Pour la première fois en France, la justice a autorisé un couple à conserver des cellules souches de leur enfant qui est bientôt à naître. Le tribunal de grande instance de Grasse, dans les Alpes-Maritimes, leur a en effet donné son feu vert afin qu'il puisse prélever et garder le sang de son cordon et du placenta, rapporte lundi Le Parisien.

Congélation. À la naissance de l'enfant, ce sang, riche en cellules souches, sera donc prélevé en partie, puis conservé par le biais d'une congélation à -176°C dans une banque de conservation britannique. 

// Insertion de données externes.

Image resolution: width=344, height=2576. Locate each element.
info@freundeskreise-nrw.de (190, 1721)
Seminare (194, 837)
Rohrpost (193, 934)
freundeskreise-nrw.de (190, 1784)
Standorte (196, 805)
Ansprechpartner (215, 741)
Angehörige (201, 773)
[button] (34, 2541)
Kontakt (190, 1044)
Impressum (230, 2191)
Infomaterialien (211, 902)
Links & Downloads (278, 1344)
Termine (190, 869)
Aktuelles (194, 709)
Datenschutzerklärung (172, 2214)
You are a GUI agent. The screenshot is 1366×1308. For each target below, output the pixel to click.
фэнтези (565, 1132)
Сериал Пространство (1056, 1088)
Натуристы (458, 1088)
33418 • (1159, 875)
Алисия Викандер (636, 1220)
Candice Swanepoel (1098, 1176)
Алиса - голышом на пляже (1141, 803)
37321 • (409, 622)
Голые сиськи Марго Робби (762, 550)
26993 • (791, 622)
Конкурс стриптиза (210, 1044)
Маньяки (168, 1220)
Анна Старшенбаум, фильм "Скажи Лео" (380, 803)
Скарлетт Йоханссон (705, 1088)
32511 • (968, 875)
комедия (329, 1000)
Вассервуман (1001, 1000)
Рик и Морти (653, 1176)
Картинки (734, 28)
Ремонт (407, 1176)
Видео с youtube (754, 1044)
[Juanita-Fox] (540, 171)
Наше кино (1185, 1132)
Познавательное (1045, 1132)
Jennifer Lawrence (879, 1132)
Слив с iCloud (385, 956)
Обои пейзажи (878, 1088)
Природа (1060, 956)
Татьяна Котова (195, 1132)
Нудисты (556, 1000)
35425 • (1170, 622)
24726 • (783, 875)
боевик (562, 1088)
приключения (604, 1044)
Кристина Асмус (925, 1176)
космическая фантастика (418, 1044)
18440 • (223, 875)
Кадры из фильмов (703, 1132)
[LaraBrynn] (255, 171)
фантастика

Dans quel but ? Si la justice a pris cette décision exceptionnelle, c'est que les futurs parents espèrent que les progrès de la médecine dans l'avenir permettront d'exploiter au mieux ces cellules afin de guérir certaines pathologies. Et pour cause, ils ont tous les deux été touchés par des morts dans leurs familles proches dues à des maladies graves. Le père de la future maman est ainsi décédé d'un cancer du pancréas et sa grand-mère, elle, a eu un cancer du foie et du pancréas. Le papa en devenir, lui, souffre de plusieurs pathologies lourdes et héréditaires. Pour le couple, les cellules souches pourront ainsi être utilisées si leur enfant, à son tour, déclare une maladie grave. 

Une conservation par anticipation. Jusque là, la justice permettait juste l'utilisation de cellules souches du cercle familial pour soigner une personne malade. Dans ce cas présent, "c'est la première fois que la justice autorise une conservation par anticipation", a expliqué l'avocat des parents en devenir, Me Emmanuel Ludot. Noël Milpied, chef du service d'hématologie et de thérapie cellulaire au CHU de Bordeaux, regrette, lui, que cette décision ne se base sur aucun fondement scientifique. De plus, si cette décision fait jurisprudence, "cela pourrait devenir inquiétant. On verra se développer des démarches plus commerciales que médicales", explique-t-il dans les colonnes du Parisien.